In the entity set for word embedding, we perform frequency statistics on the entities in the knowledge graph, and then generate corresponding one-hot codes based on the statistical word frequencies to achieve the embedding of the entities. Moreover, we find that not only the reverse relationship will affect the experimental results. For some problems, we may need the tail entity in the knowledge graph to begin problem reasoning, so we will select some entities with the opposite relationship to add to the candidate entity list for training. On the WebQSP dataset, we set the reasoning step to T = 2, and we use Roberta as the question embedding model. We set the hidden layer size to D = 768. We optimize the model using RAdam [10] with a learning rate of 0.001, compute the final question answer by using a multilayer MLP to obtain the multihop reasoning and relations results, and finally select the final question answer by the sigmoid function. We obtained satisfactory results in less than 4 h running on a single NVIDIA RTX8000. CWQ contains problems that require no more than four hops of reasoning and are of different types. We set the inference step to T = 4, and other settings are the same as those for WebQSP (Table 2 and 3).

Table 2. Model accuracy comparison on WebQSP, QA-Net is far more efficient than other baseline models on WebQSP.
Table 3. Model accuracy comparison on CWQ, QA-Net also outperforms other baseline models on the CWQ.

4.4 Interpretability

Table 4. QA-Net ablation experiment; Renode denotes our processes at the node and Net denotes our neural network processes; “-” means no such module is available.

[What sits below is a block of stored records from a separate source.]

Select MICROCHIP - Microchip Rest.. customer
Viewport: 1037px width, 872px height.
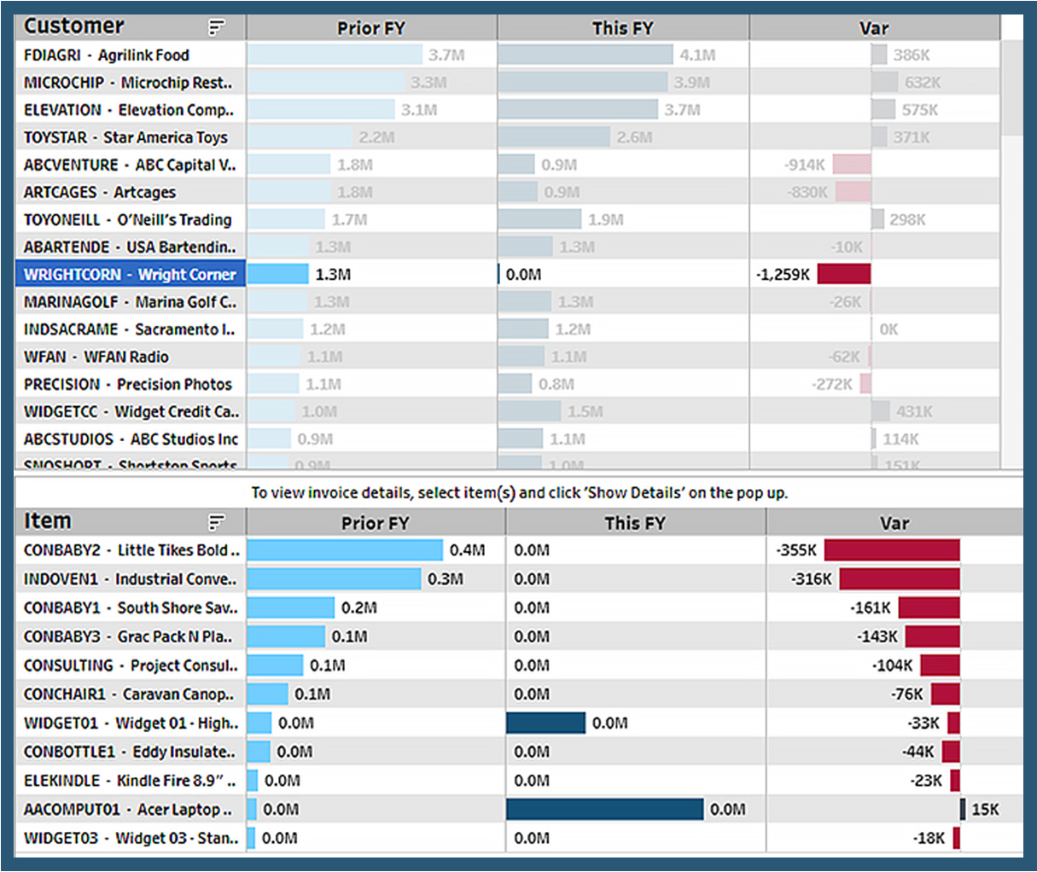coord(128,83)
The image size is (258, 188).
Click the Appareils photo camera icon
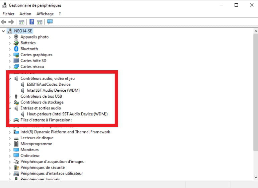(x=16, y=37)
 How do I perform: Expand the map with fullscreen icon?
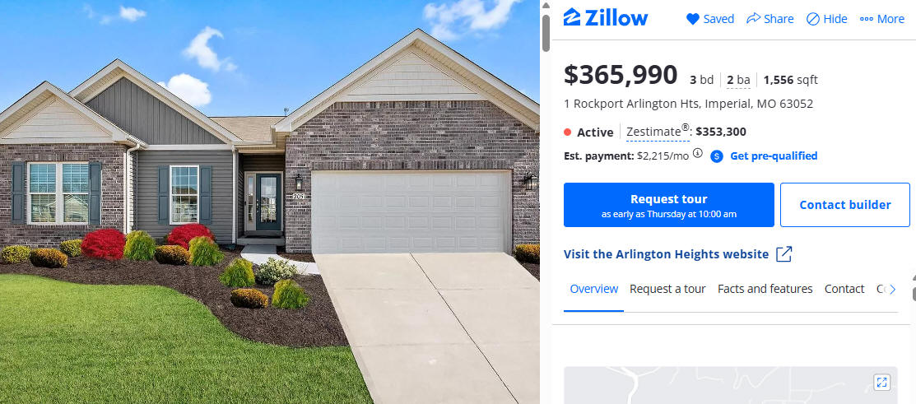(x=881, y=383)
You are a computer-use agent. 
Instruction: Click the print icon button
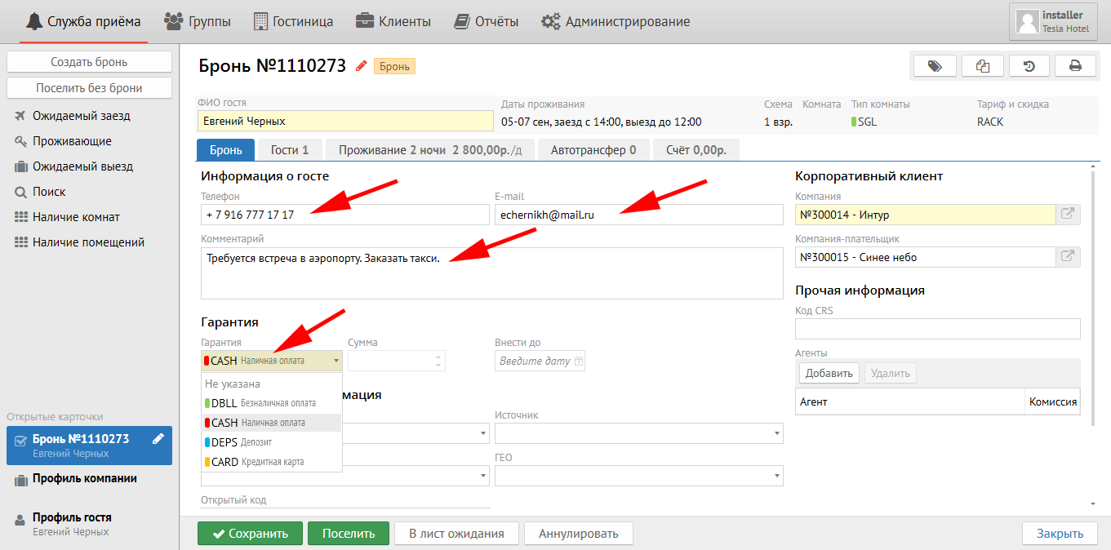coord(1075,66)
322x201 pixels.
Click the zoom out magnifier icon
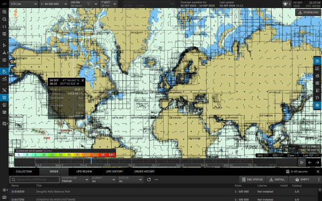(x=4, y=19)
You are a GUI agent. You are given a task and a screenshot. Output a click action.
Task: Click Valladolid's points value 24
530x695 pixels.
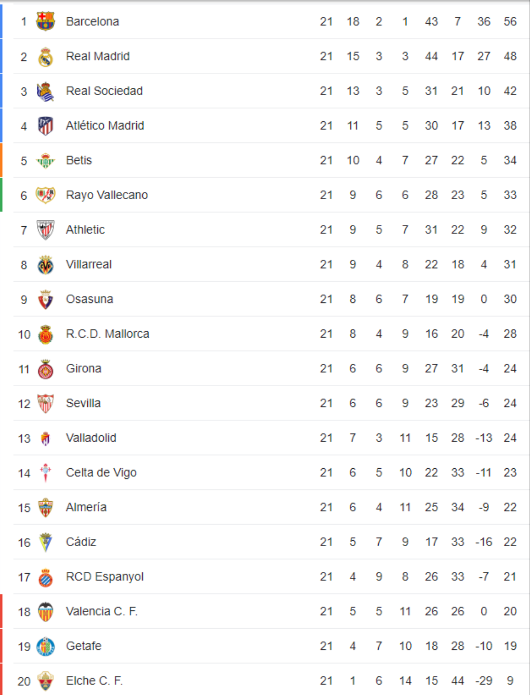(510, 438)
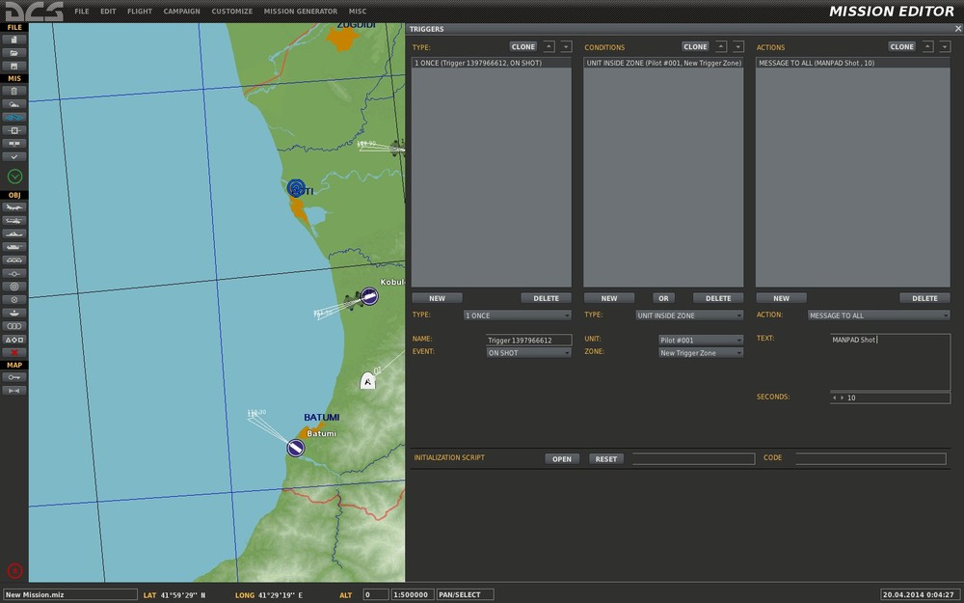
Task: Click CLONE button above the actions list
Action: [902, 46]
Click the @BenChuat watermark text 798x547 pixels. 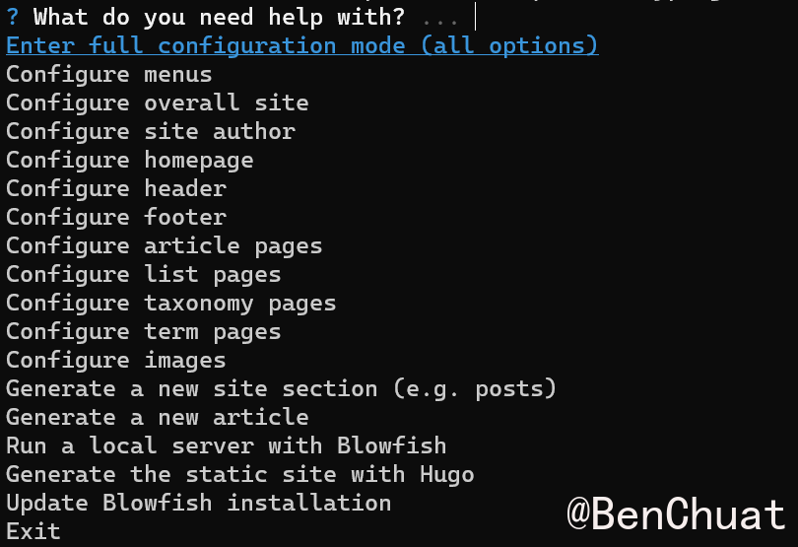pyautogui.click(x=676, y=514)
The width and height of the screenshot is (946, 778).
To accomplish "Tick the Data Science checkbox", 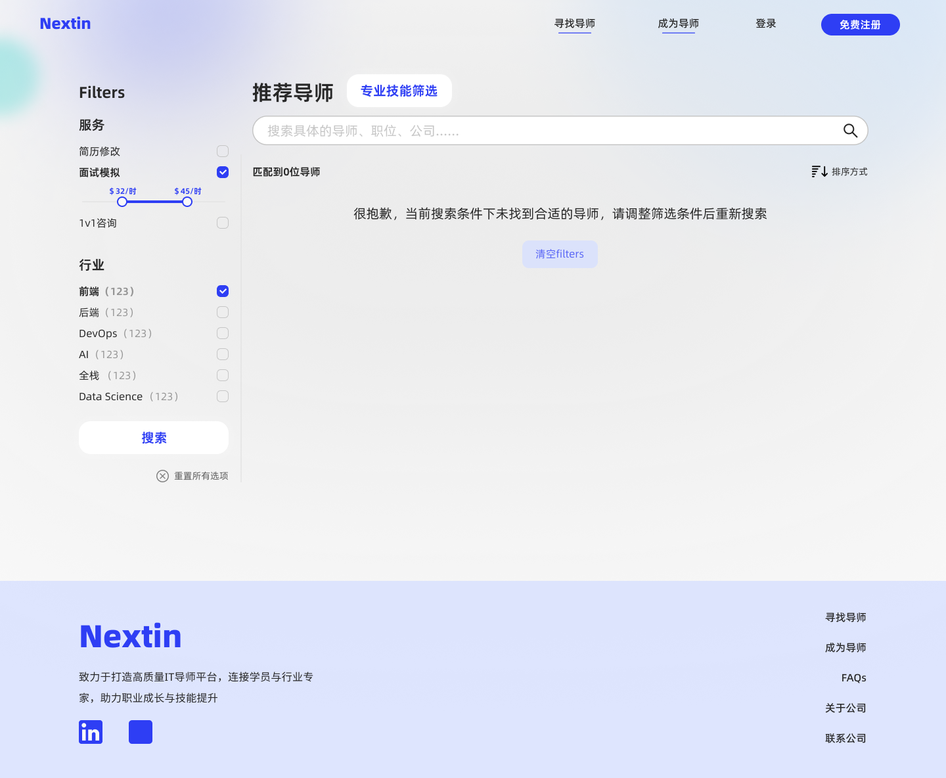I will [x=223, y=396].
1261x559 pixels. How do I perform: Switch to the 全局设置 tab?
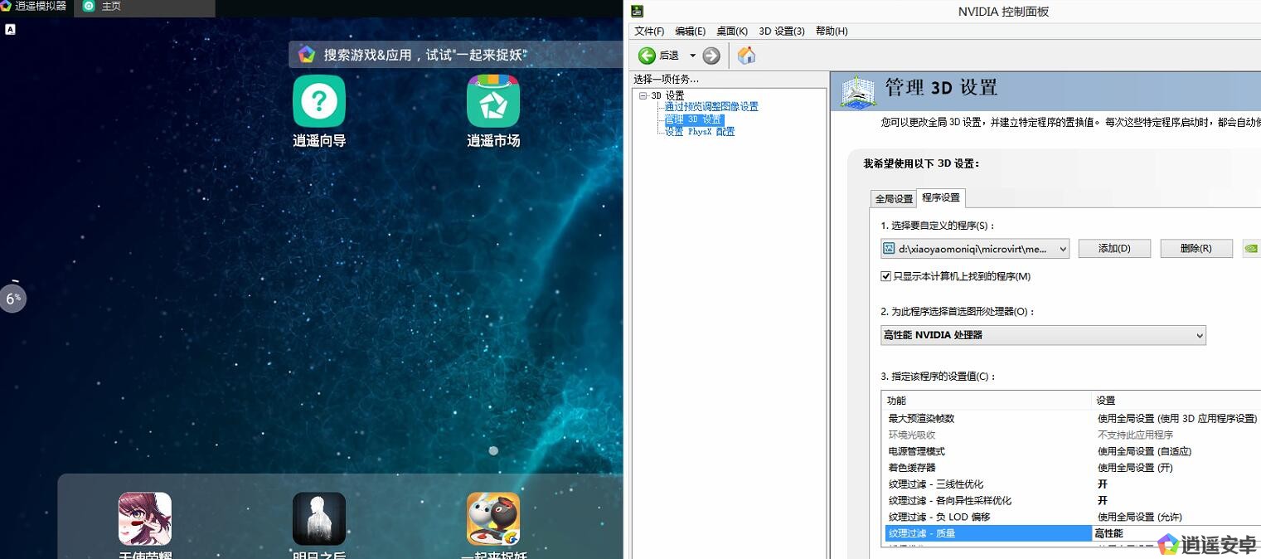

Table 4 shows the results of our ablation experiments on the modules of QA-Net. Each module has a positive contribution to the final results of the model. During the experiments we found that when we add reverse nodes to the list of preselected entities, the effect on the one-hop Q &A is very large, and the same effect in the KG-half setting. At the same time, we find that when the knowledge graph becomes larger, the relevance score of nodes has a greater impact on the model, and it is worth considering how to better calculate the relevance between nodes.

4.5 Model Efficiency

From Fig. 3, we can see that on the WebQSP dataset, EmbedKGQA does not have a high model aggregation rate although it starts with a higher accuracy rate, instead our model has a better aggregation rate, while our model outperforms other baseline models with the same number of epochs.

Fig. 3.
figure 3

Effect of different epoch numbers on model accuracy

5 Conclusion

In this paper, we propose an effective joint inference model QA-Net for knowledge graph Q &A, and we determine on how to form better subgraphs of related questions and how to combine questions and question subgraphs for reasoning. The problem embedding by pre-trained language models and TF-IDF embedding of entities are followed by joint reasoning over the problem subgraphs obtained from multilayer neural networks. The contributions of this paper are as follows: based on the Q &A problem and the knowledge graph entity relationship space, an attention-based Net module is designed for joint inference, while the information of inference in the previous step is retained by adding weights to the current inference process, and a new calculation function for node loss is designed. Our accuracy results on the WebQSP dataset surpasses the results of all baseline models to achieve state-of-the-art performance. Moreover, our model achieves good results on the CWQ dataset, proving the effectiveness of our method and illustrating the possibility of our model to be applied to larger knowledge bases.